Similarly, it can be valuable to look at the way your population changes over time in more detail than that provided by the standard plot of fitness vs. time. You might look at the distribution of tree sizes during your run, or the distribution of fitness values. The distribution of fitness values might suggest things about the structure of the search space as seen by your GP system. If it seems to be dominated by disjoint values with large gaps between them, then jumping those gaps may be a major challenge for your system and it may be the cause for poor performance.
While it is important to look inside your populations, the time and effort required to do so is effectively a function of how much information is recorded. Computer algorithms can easily generate enormous amounts of data, especially if you produce a detailed log of events and individuals generated during your runs. Consequently, processing those results may become a challenging data-mining exercise. Finding good ways to visualise those large data sets can be extremely valuable. While there are a handful of papers that specifically address visualisation, e.g., (Daida, Hilss, Ward, and Long, 2005; Pohlheim, 1999; ?), and even the occasional workshop (Smith, Bullock, and Bird, 2002), most visualisation techniques are scattered through the literature and we are unaware of any comprehensive review. Where we can provide a bit more guidance is program visualisation.
An obvious (but easy to forget) advantage of GP is that we create visible programs. This need not be the case with other approaches. So, when presenting GP results, as a matter of routine one should consider making a figure which contains the whole evolved program. The dot component of the Graphviz package3 can be particularly helpful in this regard; Figure 6.2 is an example of a tree diagram generated with a simple dot input file. The program lisp2dot4 can help with the conversion from Lisp-style expressions to dot input files.
As the evolved trees can often be very large, it is usually helpful to perform at least some basic simplifications such as removing excess significant digits in constants and combining constant terms. Naturally, after cleaning up the evolved program, one should make sure it still works; you should also clearly indicate in any presentation or write-up that the program you're presenting has been cleaned and is not the actual tree generated by GP.
There are methods to automatically simplify expressions (e.g., in Mathematica and Emacs). However, since in general there is an exponentially large number of equivalent expressions, automatic simplification is hard. Another way is to use GP as a multi-objective evolutionary algorithm (cf. Chapter 9 .)

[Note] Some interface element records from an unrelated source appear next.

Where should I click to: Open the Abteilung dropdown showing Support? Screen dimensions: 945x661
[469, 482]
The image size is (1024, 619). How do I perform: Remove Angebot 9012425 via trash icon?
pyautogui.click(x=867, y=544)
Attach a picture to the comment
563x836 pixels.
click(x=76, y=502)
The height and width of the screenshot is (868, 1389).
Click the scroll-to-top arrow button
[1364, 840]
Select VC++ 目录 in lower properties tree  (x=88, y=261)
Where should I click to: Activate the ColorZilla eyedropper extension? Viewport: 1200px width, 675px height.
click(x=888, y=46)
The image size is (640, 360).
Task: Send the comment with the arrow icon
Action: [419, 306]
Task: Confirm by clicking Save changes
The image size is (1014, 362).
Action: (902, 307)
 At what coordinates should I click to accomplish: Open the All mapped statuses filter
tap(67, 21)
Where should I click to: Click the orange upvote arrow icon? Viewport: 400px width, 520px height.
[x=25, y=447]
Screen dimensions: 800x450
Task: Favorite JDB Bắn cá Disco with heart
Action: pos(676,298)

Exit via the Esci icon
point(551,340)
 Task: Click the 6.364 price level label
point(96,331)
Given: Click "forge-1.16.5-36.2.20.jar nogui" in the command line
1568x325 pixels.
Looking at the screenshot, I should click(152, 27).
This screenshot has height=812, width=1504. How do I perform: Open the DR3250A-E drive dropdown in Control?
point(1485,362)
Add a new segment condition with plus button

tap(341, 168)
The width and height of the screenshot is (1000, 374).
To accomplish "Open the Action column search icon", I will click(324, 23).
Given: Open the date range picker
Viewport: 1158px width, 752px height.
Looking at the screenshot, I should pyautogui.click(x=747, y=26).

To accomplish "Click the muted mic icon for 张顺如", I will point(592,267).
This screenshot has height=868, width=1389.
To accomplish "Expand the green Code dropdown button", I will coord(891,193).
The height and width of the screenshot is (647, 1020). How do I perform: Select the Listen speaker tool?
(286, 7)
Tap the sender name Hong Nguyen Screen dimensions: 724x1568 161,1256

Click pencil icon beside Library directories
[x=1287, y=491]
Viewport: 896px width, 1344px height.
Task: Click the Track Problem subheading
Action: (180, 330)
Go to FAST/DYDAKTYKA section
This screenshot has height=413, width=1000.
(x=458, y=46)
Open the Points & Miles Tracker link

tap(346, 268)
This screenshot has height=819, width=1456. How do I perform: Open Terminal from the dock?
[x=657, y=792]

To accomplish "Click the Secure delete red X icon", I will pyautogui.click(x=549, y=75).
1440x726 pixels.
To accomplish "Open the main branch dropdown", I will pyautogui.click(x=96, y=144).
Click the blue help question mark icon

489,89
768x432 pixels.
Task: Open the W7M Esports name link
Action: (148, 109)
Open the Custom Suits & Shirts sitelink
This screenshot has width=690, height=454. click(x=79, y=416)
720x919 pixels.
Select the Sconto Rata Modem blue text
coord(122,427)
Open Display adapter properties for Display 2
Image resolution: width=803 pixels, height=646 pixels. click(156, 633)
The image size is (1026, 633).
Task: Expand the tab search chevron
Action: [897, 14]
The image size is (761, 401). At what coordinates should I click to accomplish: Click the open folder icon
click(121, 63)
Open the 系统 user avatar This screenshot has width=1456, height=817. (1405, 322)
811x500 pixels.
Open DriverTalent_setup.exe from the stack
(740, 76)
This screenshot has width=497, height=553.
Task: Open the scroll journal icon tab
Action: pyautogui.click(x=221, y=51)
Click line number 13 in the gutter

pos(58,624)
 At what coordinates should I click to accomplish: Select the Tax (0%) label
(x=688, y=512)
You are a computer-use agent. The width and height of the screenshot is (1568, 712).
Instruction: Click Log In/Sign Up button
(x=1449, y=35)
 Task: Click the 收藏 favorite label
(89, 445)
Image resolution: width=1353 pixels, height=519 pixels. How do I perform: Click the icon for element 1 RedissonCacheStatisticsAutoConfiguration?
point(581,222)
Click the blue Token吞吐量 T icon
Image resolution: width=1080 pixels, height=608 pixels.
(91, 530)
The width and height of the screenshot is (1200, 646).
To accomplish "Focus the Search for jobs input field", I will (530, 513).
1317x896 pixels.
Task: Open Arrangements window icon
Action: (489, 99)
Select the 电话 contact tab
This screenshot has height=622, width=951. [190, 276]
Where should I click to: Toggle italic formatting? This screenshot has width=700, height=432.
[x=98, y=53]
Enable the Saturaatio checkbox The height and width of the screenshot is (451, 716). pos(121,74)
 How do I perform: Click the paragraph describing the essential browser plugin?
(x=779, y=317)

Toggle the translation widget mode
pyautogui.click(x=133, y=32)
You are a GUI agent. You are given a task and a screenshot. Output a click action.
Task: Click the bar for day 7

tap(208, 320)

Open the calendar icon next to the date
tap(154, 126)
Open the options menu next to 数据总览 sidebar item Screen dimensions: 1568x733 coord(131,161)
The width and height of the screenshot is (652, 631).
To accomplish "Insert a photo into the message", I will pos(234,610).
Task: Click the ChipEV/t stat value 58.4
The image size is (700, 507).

In some cases the details of the trees are less important than their general size and shape. Daida et al. (2005) presented a particularly useful set of visualisation techniques for this situation.5 These techniques allow one to see the size and shape of both individual trees as well as an aggregate view of entire populations. Figure 13.1 , for example, shows the impact of size and depth limits on the size and shape of trees in two different runs with very similar average sizes and depths. The plots make it clear, however, that the shapes of the resulting trees were quite different.
Figure 13.1: Visualisation of the size and shape of the entire population of 1,000 individuals in the final generation of runs using a depth limit of 50 (on the left) and a size limit of 600 (on the right). The inner circle is at depth 50, and the outer circle is at depth 100. These plots are from (Crane and McPhee, 2005) and were drawn using the techniques described in (Daida et al., 2005).